When the Emancipation Proclamation went into effect, the Civil War had raged for a year and a half. It had been over two years since the secession from the Union of eleven southern states and the attempted secession of three more to build a new confederacy of states. The purpose of this new confederacy was to protect wealth built on the institution of human enslavement and its continuance. At its core, the war was a test of whether the citizens or a wealthy oligarchy would rule the United States, who built their wealth on the backs of four million enslaved human beings.
President Abraham Lincoln eloquently captured the core of the war’s political contest in the Gettysburg Address:
“Four score and seven years ago our fathers brought forth on this continent, a new nation, conceived in Liberty, and dedicated to the proposition that all men are created equal. Now we are engaged in a great civil war, testing whether that nation, or any nation so conceived and so dedicated, can long endure... that this nation, under God, shall have a new birth of freedom— and that government of the people, by the people, for the people, shall not perish from the earth.”
As the war continued, Federal armies probed ever deep into the Confederacy freeing slaves wherever they went recruiting some of them into the United States Army. Wealthy slaveholders began to realize that they would soon lose their plantations, possessions, wealth, political positions, and, most importantly, their enslaved workers, the source of their wealth and power. As early in the war as the spring of 1862, Federal armies seized much of Tennessee. The Confederate Army of Mississippi could not dislodge them and was defeated in the two-day Battle of Shiloh in April. That was seen as an ample warning to the enslavers that they needed to set in motion a plan to preserve their wealth and possession of their enslaved workers. A ready-made solution to the slaveholders was to immigrate to the state of Texas on the western frontier of the Confederacy. There were three significant reasons for the immigration to the state of Texas. The first was that the state of Texas was remote from any of the primary invasion routes of the United States Army into the interior of the Confederacy.
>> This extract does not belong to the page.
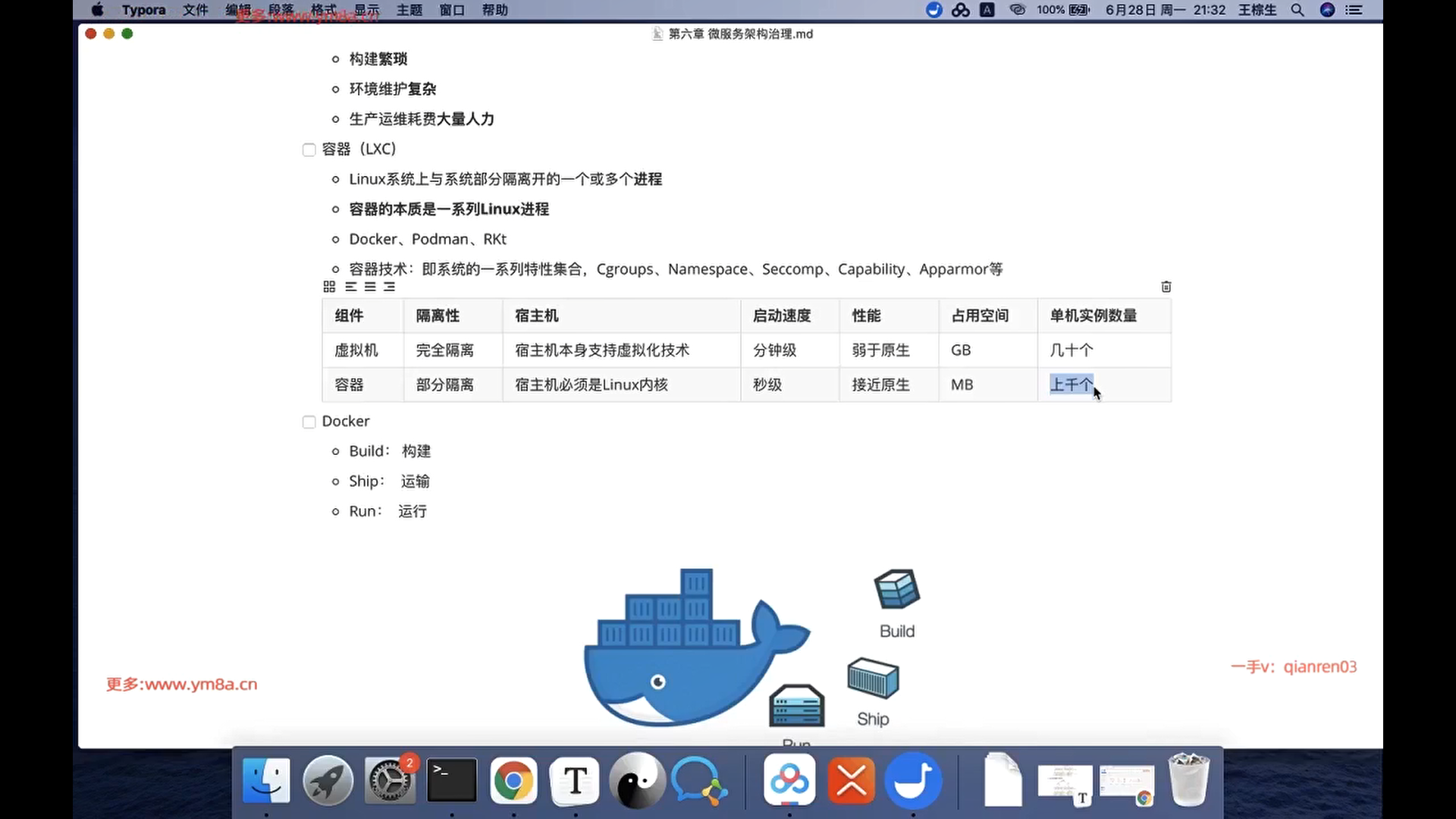
Task: Click the battery status indicator
Action: [1078, 10]
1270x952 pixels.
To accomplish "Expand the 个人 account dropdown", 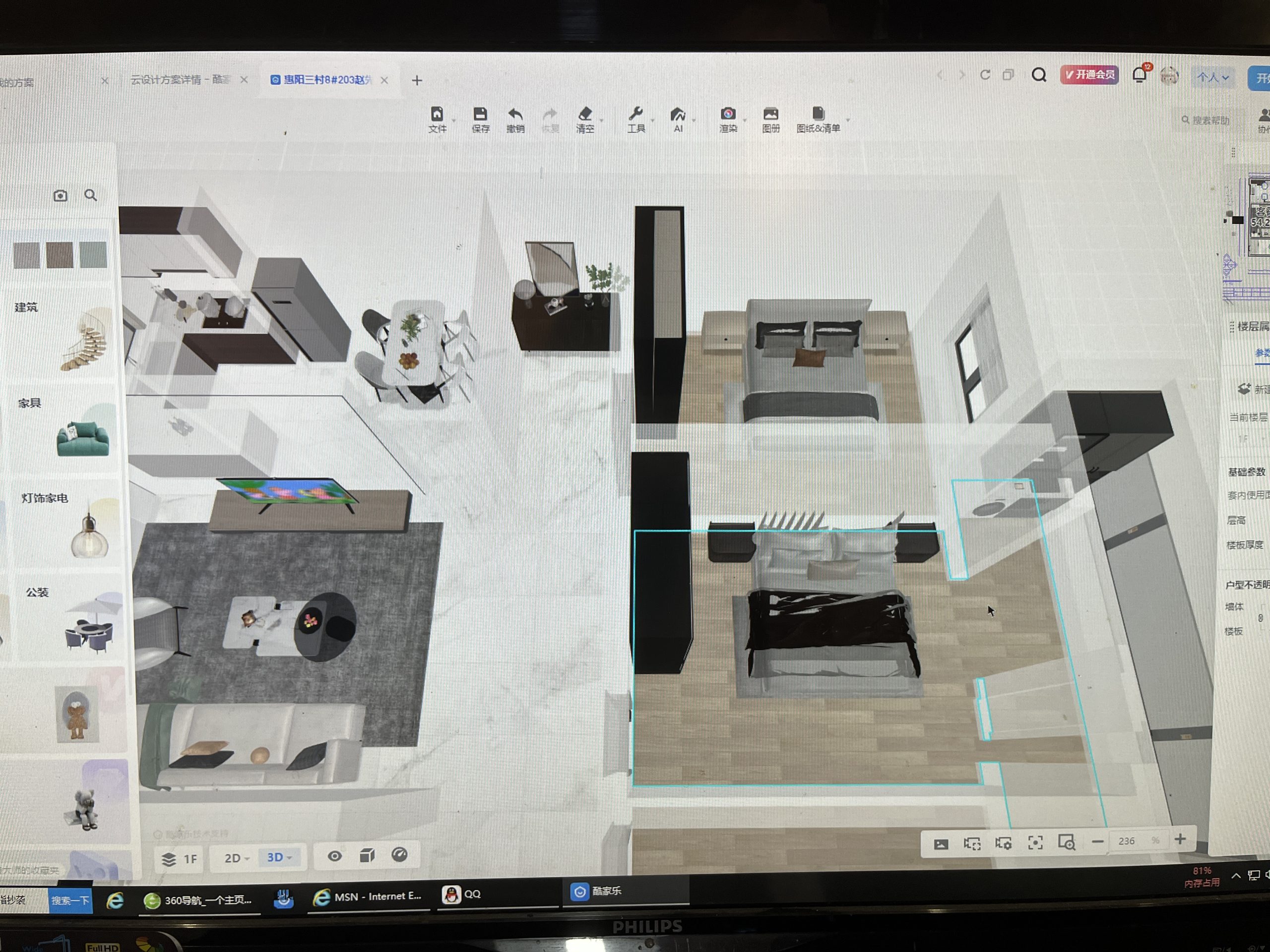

Secondly, Texas was a huge state with a great deal of unoccupied land that the slaveholders believed they could obtain to restart their plantations and rebuild their wealth with the labor of their enslaved people. Finally, it was hoped by the slaveholders that, even if the Confederacy collapsed, the enslavers would be remote enough, and the land vast enough, that they would be out of the view of Federal officials or they would be able to bribe them into looking the other way continuing to use their enslaved people without interference.
The survivors of the brutal migration of the slaveholders and their slaves to Texas from other states of the deep South described their experience as equal to the horrors of the Middle Passage (the seaborn journey from Africa to America), recalling it as the “second middle passage.” Since there were few railroads in operation in the deep South as the war went on, they were all strictly dedicated to military traffic and unavailable at any price for transporting slaveholders, their possessions, and their enslaved people. That meant slaveholder families and their enslaved people had to make the journey on foot. Often slaveholder families rode in wagons with their possessions, while the starving, thirsty, and exhausted enslaved people were chained together and forcibly towed along with the enslaver's wagons walking in the dust and heat.
Firsthand accounts describe the sheer misery and suffering these people endured under the forced march west. The most distant migrations originating from Georgia and South Carolina were forced marches of over 1,000 miles taking months to complete! It is astonishing that any survived journeys of that magnitude on foot! Some slaveholders took their chances with running the United States naval blockade landing in the Texas port of Galveston and then moving north overland with their enslaved people in tow. Others used steamboats on the rivers, wherever they were not yet under United States naval control, to get to the Texas frontier but, from wherever they landed, the enslaved had to walk into the vast Texas interior.
Many enslaved people in the South knew something of the strong abolitionist movement and the Underground Railroad that helped slaves escape to the northern tier of states that remained in the Union, and they yearned to make their escape from bondage. Word of the advances of the Federal armies into the southern states certainly would have buoyed their hopes of one day being set free. It is then hard to imagine the spirit-crushing realization that freedom was just a mirage, as they trudged and stumbled westward in their chains. The Civil War churned on for two more years and the number of enslaved people in Texas swelled to about 250,000 when the last significant Confederate military force, the Trans-Mississippi Department, surrendered on May 26, 1865.
A little less than a month later, in June of 1865; 161 years ago, General Gordon Granger, commander of the District of Texas, arrived in Galveston, Texas. On June 19, General Granger’s soldiers posted General Order No. 3 in public places in the city:
“The people of Texas are informed that, in accordance with a proclamation from the Executive of the United States, all slaves are free.
This involves an absolute equality of personal rights and rights of property between former masters and slaves, and the connection heretofore existing between them becomes that between employer and hired labor.
The freedmen are advised to remain quietly at their present homes and work for wages.
They are informed that they will not be allowed to collect at military posts and that they will not be supported in idleness either there or elsewhere.”
The word quickly spread that the long nightmare of chattel slavery, the crime against humanity of owning human beings as property, as nothing more than farm implements to be used and abused at whim, had finally come to an end in all the former Confederate states. Chattel slavery would remain legal in the border state of Kentucky for six more months until the ratification of the thirteenth amendment to the US Constitution outlawing chattel slavery in the United States and its territories on December 6, 1865.
The “Day of Jubilee” had at last arrived for our brothers and sisters of African descent and they have celebrated their Juneteenth freedom from bondage ever since. The majestic words of the Declaration of Independence of the thirteen colonies from the authority of the English king and parliament in 1776 did not apply to the enslaved population:
“We hold these truths to be self‑evident, that all men are created equal, that they are endowed by their Creator with certain unalienable Rights, that among these are Life, Liberty and the pursuit of Happiness.”
It is self-evident to this author that in the course of history, Independence Day for the formerly enslaved, applies more accurately to the Juneteenth holiday. Further, history compels everyone else to observe the Juneteenth “Day of Jubilee” with them so that they can celebrate, in perpetuity, their freedom. For us it is to remember that any kind of enslavement or diminution of the rights of anyone under the equal application of the United States Constitution, must never again appear in these United States.